Lithuania buys more gas from Statoil than Gazprom
This year is exceptional for Lithuania, which is buying less than half the annual quantity of gas from the Russian-owned Gazprom, which has been Lithuania’s sole supplier to date. Launched in Klaipėda a year ago, a liquefied natural gas (LNG) terminal has enabled Lithuania to supply liquefied natural gas and end the supply of gas from one provider only, which lasted decades.
This year, two Lithuanian companies – LDT and Achema – are supplying from Statoil approximately 1.35 billion cubic metres of gas reaching the terminal on tankers. The remaining quantity, or 0.7 billion cubic metres, are supplied via Gazprom.
Latvia’s support system for electricity production remains the same
The Latvian regulator approved the 2016 support system for electricity production, which will remain the same as in previous years. In February, the Latvian regulator approved the preferential rate of electricity production, left the same as in 2015 and 2014. Accordingly, from 1 April the preferential rate will be EUR 0.02679 per kWh, or EUR 26.79 per MWh.

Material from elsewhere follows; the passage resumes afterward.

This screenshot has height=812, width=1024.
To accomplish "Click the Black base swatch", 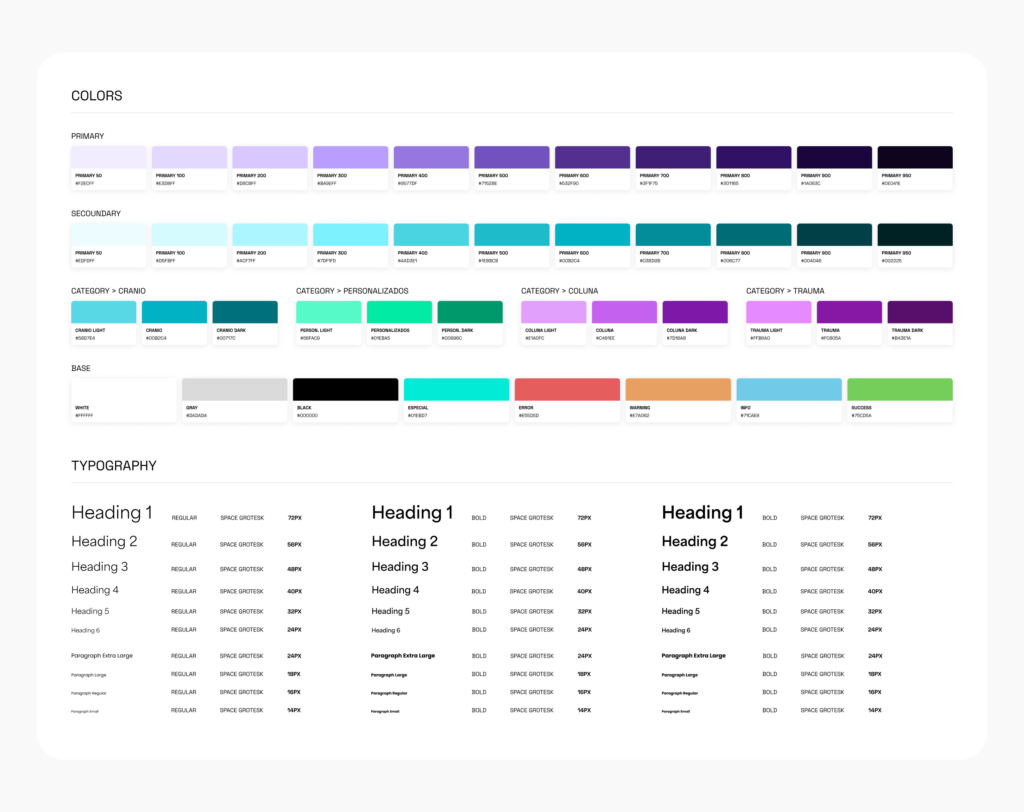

The market overview has been prepared according to the current market knowledge of the Eesti Energia analyst. The information provided herein is based on public information and sources mentioned in the report. The overview is presented as informative material and on no condition as a promise, proposition, or an official prognosis of Eesti Energia. The opinions presented in the market overview are subject to change and the person presenting them reserves the right to make changes to them. Given the rapidly changing regulation of the electricity market, this market overview or information provided herein is not final and may not comply with situations that may arise in the future. The market overview does not create, end, nor change legal relations (including contracts). Eesti Energia is not liable for any expenses or damages which may occur in relation to the use of the information presented in this market overview.